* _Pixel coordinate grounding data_
- - - - - - -

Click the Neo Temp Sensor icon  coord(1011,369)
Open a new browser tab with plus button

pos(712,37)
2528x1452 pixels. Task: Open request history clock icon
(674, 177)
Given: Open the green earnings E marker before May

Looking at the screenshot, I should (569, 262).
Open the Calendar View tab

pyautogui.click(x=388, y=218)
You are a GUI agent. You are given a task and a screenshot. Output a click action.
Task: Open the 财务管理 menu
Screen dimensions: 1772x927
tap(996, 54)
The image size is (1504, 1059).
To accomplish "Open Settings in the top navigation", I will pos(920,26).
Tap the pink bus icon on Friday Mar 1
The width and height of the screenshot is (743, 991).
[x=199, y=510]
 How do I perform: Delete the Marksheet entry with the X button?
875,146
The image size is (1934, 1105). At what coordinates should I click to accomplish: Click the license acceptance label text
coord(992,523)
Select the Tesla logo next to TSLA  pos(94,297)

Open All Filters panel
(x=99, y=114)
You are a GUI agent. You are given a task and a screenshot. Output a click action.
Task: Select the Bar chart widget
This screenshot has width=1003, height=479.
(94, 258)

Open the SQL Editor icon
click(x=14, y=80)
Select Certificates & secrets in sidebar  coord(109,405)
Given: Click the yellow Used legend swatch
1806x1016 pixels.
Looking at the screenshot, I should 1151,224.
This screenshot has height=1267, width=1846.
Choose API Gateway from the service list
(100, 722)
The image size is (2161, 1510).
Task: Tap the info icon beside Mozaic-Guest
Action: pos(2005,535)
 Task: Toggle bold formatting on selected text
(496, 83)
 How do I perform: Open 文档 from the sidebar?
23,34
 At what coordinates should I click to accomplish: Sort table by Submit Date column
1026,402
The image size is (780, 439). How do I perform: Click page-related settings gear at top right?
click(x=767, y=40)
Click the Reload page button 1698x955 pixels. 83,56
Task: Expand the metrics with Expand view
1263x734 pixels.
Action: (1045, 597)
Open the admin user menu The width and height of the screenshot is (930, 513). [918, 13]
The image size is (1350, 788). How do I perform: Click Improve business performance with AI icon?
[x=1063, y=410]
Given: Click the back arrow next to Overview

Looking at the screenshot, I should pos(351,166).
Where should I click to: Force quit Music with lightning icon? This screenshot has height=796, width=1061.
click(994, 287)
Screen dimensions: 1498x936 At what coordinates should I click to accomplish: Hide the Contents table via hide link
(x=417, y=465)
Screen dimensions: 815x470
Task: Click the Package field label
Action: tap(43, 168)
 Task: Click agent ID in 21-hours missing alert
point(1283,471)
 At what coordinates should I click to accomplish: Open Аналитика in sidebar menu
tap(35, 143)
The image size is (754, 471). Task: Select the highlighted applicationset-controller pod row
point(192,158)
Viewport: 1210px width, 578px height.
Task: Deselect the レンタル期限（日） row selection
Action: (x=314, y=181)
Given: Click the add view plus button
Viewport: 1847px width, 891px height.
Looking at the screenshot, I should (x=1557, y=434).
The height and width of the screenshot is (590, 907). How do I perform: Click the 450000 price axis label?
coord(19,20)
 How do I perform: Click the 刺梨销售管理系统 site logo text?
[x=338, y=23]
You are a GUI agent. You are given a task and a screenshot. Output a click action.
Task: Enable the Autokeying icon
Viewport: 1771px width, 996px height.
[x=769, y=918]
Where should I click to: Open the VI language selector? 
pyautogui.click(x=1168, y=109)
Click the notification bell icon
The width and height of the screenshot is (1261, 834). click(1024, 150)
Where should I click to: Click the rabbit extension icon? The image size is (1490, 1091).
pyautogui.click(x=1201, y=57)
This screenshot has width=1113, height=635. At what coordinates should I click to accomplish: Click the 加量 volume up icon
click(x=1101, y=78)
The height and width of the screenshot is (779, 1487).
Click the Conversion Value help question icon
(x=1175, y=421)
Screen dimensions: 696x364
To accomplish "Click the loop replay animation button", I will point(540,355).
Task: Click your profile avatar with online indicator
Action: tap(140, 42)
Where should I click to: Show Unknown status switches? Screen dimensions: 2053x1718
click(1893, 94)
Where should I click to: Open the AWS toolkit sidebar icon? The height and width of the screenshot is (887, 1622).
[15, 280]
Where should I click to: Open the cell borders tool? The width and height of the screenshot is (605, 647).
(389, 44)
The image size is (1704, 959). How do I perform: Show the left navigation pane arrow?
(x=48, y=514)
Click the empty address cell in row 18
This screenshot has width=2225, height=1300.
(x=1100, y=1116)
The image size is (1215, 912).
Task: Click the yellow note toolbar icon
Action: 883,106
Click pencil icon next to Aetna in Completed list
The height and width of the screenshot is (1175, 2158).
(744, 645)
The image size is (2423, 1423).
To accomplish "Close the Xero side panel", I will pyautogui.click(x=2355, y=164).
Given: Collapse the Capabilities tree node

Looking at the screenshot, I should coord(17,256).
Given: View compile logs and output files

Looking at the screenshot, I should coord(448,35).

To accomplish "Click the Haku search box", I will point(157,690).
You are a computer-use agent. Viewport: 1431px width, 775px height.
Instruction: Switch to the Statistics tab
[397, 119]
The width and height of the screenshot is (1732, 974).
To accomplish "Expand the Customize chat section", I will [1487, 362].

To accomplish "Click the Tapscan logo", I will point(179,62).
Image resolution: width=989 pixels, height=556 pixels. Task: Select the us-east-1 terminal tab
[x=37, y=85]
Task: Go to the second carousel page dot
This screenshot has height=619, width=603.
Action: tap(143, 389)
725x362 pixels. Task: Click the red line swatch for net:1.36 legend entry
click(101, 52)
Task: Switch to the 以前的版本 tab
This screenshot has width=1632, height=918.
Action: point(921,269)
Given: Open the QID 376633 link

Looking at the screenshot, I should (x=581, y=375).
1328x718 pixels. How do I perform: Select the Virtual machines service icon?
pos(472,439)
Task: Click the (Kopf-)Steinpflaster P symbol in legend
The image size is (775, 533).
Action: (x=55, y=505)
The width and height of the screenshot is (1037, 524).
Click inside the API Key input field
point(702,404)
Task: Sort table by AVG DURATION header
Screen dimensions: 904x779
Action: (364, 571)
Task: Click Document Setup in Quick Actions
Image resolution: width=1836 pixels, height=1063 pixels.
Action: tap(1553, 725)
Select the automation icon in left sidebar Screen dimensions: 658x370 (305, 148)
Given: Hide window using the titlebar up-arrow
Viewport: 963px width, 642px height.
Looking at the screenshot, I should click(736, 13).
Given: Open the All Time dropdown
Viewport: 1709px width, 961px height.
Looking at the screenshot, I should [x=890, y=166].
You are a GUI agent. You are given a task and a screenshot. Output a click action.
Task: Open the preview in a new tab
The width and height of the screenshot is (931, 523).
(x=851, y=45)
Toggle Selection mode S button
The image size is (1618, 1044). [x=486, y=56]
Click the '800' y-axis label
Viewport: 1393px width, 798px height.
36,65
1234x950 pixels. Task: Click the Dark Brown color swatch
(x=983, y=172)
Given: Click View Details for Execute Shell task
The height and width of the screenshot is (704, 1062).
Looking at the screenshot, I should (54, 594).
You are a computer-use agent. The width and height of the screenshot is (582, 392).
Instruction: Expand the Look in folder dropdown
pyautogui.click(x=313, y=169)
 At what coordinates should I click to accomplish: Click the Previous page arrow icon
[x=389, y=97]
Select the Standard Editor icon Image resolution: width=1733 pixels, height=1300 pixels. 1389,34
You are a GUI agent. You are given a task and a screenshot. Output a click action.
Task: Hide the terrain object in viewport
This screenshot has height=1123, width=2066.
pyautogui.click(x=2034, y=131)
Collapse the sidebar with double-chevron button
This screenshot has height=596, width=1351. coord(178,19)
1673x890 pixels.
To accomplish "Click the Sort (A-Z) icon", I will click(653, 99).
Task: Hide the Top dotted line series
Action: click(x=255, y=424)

- - - - - - -

* _REQUIREMENT_
Pick each line holding the word "computer" out of the data and copy it.

* _EXERCISE SOLUTION_
You are a computer-use agent. Viewport: 1431px width, 775px height.
You are a computer-use agent. The width and height of the screenshot is (582, 392).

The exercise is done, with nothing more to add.